Vi sarebbero molti altri miti da sfatare, tuttavia, per concludere questo breve plaidoyer alla comprensione di un fenomeno naturale e irreversibile come l’immigrazione, mi preme segnalare qualche critica pronunciata anche dalla sinistra, che sbaglia quando ritrae i migranti quasi esclusivamente come vittime inermi di trafficanti d’uomini, quando a maggioranza sono persone dotate di una capacità d’azione propria e di un progetto di vita. Di conseguenza, sbaglia quando dipinge la questione migratoria come una questione umanitaria – da affrontare attraverso corridoi umanitari, salvataggi in mare e misure eccezionali -, mentre si tratta di regolamentare dei flussi assolutamente necessari ma che devono andare a beneficio delle popolazioni locali, pena la tenuta della coesione sociale.
Infine, fallisce quando riproduce un solco tra lavoratori migranti e nativi come se appartenessero a due categorie diverse.

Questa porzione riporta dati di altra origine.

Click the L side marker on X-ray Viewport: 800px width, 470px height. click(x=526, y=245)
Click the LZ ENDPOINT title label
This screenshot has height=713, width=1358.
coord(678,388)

In realtà essi condividono gli stessi interessi in qualità di lavoratori: la battaglia per un salario degno, per tutele sociali adeguate, per una scuola pubblica di qualità, per una sanità pubblica efficiente e accessibile, per l’edilizia popolare, per strade illuminate e sicure. L’errore peggiore che possiamo fare è pensare che i migranti siano responsabili del deterioramento delle nostre condizioni di vita, quando lo siamo invece noi e le nostre classi dirigenti.